From the Worldwide Faith News archives www.wfn.org
More Light churches receive Witherspoon Society award
From
PCUSA.NEWS@ecunet.org
Date
01 Jul 1996 19:51:09
30-June-1996
GA96020
More Light churches receive Witherspoon Society award
ALBUQUERQUE--The 73 Presbyterian congregations that have declared
themselves "More Light" (willing to ordain gay and lesbian members to
church office) were given the Witherspoon Society's Congregation Award at
the society's annual luncheon here June 30.
About 75 members and pastors of More Light churches came forward to
receive the award. The Rev. Byron Shafer presented the award on behalf of
the society to Virginia West Davidson, a member of Downtown United
Presbyterian Church in Rochester, N.Y. "The More Light churches are
demonstrating the advent of a new heaven and a new earth -- one of full
inclusion and participation for all Presbyterians," Shafer said.

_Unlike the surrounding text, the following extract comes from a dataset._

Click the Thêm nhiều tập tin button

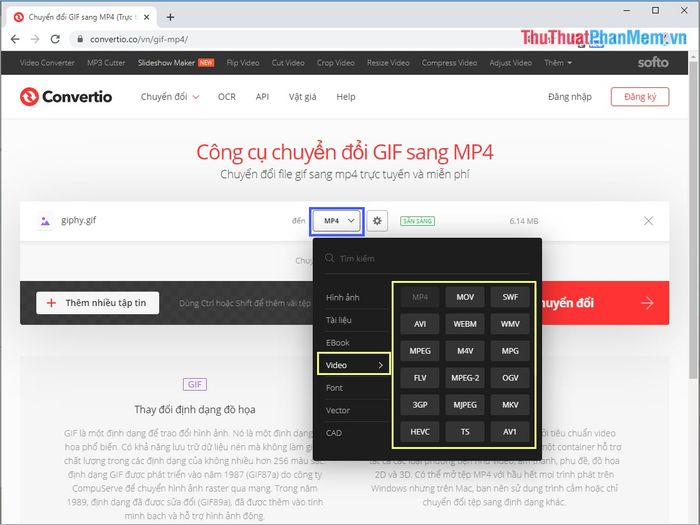[97, 303]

Davidson said "the heart of the [More Light] movement is hospitality --
loving each other as we love ourselves." She said that "as love grows,
mistrust and fear melt away."
The society gave its Andrew Murray Award to the Rev. Bruce Rolstad, a
Christian Church (Disciples of Christ) minster from nearby Santa Fe. For
more than 33 years, Rolstad has been active in economic and social
community development, rural health and housing development and various
social welfare ministries.
He thanked the Presbyterian Church for its support through the
Presbyterian Hunger Program, Native American education grants and the
Self-Development of People program. He also thanked First Presbyterian
Church of Santa Fe and its former pastor, executive director the Rev. James
D. Brown, for its support. "And I am a dues-paying member of the
Witherspoon Society," Rolstad told the crowd of several hundred, "which is
the next best thing to being Presbyterian."

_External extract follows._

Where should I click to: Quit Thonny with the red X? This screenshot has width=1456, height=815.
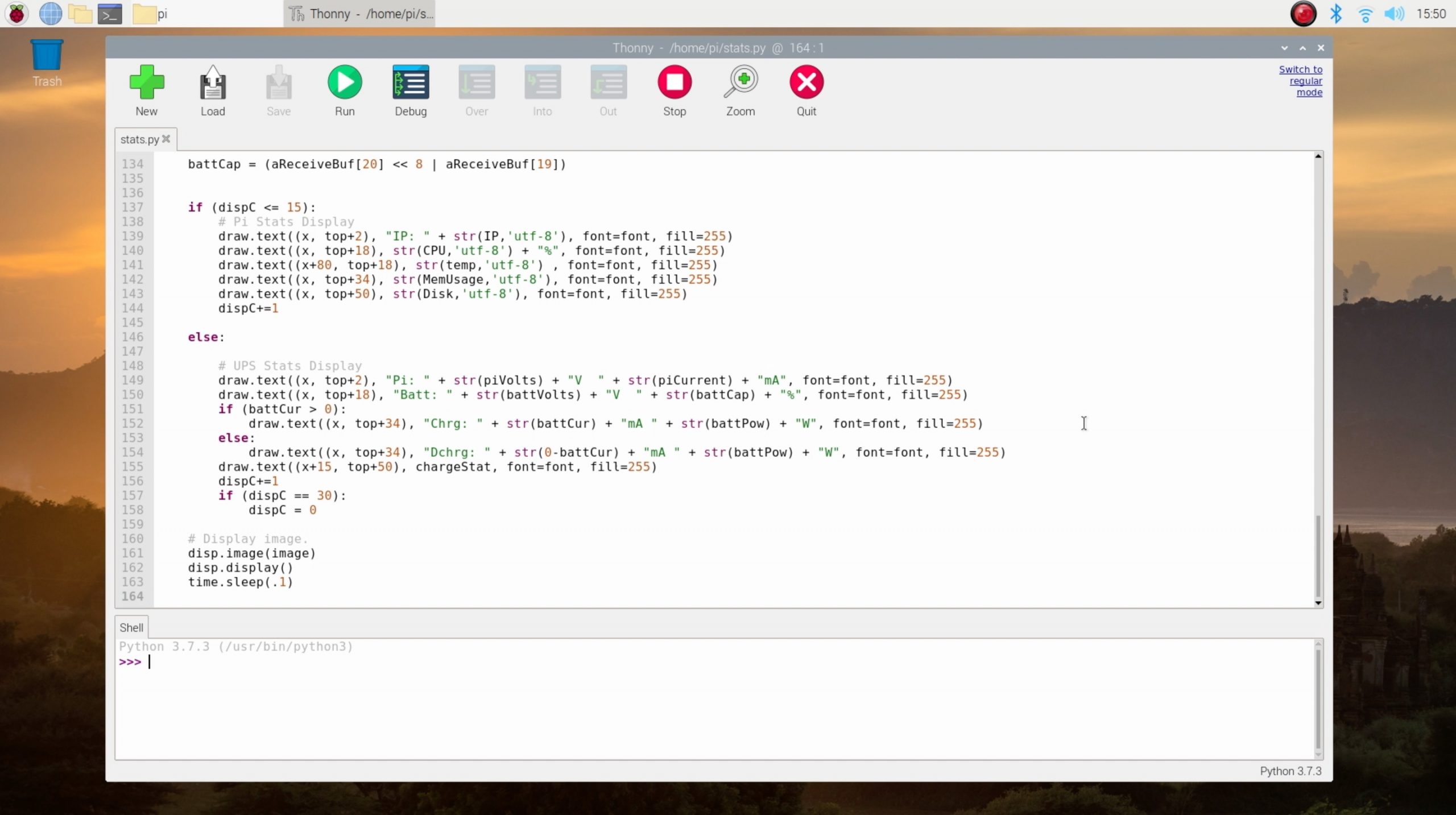coord(806,83)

Keynote speaker the Rev. Jack Stotts, soon to retire president of
Austin Presbyterian Theological Seminary, said the real issues of the
current debate over ordination of gay and lesbian persons are the church's
theology of order and its theology of human sexuality.
"It is a theological issue to discover how God is ordering the world
toward the fulfillment of God's purpose," Stotts said. "And Christian
discipleship then becomes ordering what we have been given in light of
God's ordering of creation." Stotts said that order is "a community of
inclusive friendship."
Human sexuality is part of that ordering process. "The issue is not
ordination," he insisted. "The issue is how we order our lives as human
sexual selves." Stotts said the Presbyterian Church has "not yet done
sufficient theological homework" to produce an adequate theology of human
sexuality.
He said that theological work needs to be done in congregations and
presbyteries -- "in contexts where people know each other as friends,
because ordination cannot be done by strangers."
Friends, Stotts said, "are nurturers, not adversaries. Friends treat
each other decently."
But now and then, he continued, "theological vigilantes arrive --
crusaders for their own absolute truth." Citing "The Presbyterian Layman"
as an example, Stotts said, "These vigilantes seem to have forgotten that
Christians are friends. They loot the time and attention of church
leaders, with the result that they scandalize the gospel of Jesus Christ."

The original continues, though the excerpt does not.